Ready, steady, teach - Why I swapped press for pupils

28th November 2008 at 00:00

I remember jumping for joy as I walked out of my last science lesson a decade ago, saying goodbye to secondary school and thinking I would never have to sit through another physics lesson again. How things change.

Today, I'm not just sitting through such a lesson but I teach it to energetic primary pupils.

Teaching was never my plan. For four years I worked as a reporter for the local newspaper, covering breaking stories, rushing to the scene of fatal road accidents and fires. I was a regular in court - on the press bench - and in council chambers, writing about planning wrangles plus other parish, district and county issues. Occasionally I'd enter the glitzy showbiz world, interviewing not-so A-list celebrities who were starring in the local Christmas panto or attending charity events. But every so often I'd also find myself in dangerous situations, being chased by unhappy residents or threatened by convicted criminals. So I decided to change my career.
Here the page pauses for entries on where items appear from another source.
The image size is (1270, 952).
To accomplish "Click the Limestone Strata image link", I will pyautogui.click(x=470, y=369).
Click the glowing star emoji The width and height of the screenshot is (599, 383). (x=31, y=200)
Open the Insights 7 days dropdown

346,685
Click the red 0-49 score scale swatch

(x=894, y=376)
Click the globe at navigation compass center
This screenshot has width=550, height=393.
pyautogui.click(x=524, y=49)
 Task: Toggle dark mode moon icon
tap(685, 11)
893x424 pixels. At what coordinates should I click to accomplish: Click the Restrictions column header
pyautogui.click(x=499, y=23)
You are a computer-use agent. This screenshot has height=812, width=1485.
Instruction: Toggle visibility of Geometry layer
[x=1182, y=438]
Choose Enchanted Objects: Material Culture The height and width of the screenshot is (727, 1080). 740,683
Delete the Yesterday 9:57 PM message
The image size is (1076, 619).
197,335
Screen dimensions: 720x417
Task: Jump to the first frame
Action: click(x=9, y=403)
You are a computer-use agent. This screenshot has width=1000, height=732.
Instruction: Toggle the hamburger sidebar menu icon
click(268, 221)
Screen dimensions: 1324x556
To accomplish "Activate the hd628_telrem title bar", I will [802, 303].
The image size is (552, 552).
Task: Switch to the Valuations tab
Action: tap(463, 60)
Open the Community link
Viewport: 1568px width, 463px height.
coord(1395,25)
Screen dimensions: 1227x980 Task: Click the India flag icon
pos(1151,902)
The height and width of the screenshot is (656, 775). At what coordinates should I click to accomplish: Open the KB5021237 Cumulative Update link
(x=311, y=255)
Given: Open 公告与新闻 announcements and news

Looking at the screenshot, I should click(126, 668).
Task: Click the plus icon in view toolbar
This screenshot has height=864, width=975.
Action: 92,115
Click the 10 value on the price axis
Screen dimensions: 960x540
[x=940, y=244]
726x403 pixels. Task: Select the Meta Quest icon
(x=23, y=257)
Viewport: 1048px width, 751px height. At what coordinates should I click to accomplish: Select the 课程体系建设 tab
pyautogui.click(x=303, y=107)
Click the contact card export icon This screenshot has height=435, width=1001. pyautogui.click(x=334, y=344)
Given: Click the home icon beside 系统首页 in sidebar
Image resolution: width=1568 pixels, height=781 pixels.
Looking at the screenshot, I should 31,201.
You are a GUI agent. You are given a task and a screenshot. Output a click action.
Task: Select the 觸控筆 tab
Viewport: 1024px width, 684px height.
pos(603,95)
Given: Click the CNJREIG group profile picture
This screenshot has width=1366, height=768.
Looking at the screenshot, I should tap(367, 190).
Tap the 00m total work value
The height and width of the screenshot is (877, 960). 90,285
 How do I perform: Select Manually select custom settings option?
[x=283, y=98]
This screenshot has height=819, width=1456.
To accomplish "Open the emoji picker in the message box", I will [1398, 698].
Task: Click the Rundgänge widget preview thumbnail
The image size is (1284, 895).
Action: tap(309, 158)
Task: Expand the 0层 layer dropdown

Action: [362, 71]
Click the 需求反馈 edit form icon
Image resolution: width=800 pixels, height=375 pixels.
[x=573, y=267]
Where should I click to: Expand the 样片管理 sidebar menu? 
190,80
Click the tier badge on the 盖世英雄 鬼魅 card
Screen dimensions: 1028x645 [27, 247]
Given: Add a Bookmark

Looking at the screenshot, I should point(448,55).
I've been an NQT since September - and absolutely love it. Instead of being hunted by an angry mob of adults, I am constantly hounded by a bunch of cheery children, bursting to tell me something, anything, that will catch my attention for a few seconds.

As well as equipping tomorrow's adults with subject knowledge to prepare them for secondary school and adulthood, I have found it particularly rewarding to improve children's self-esteem and attitude to work.

There are many aspects of teaching that are similar to my previous career - the deadlines are never-ending, teamwork is particularly important and a headteacher is certainly comparable to an editor.

I'm constantly referring to my journalism skills at school, particularly within literacy, and have recently created a school newspaper. Shorthand is a great tool within staff meetings, but is also fantastic as a re-focusing exercise when pupils drift off task.

There was one thing I thought I'd particularly miss when I left journalism - the three-course posh nosh that the newspaper paid for in return for a restaurant review. It's just a good job that my favourite pudding is chocolate sponge and mint custard.

Bridget Ballance trained at Wolverhampton University and is now an NQT at Elston Hall Primary School in Wolverhampton.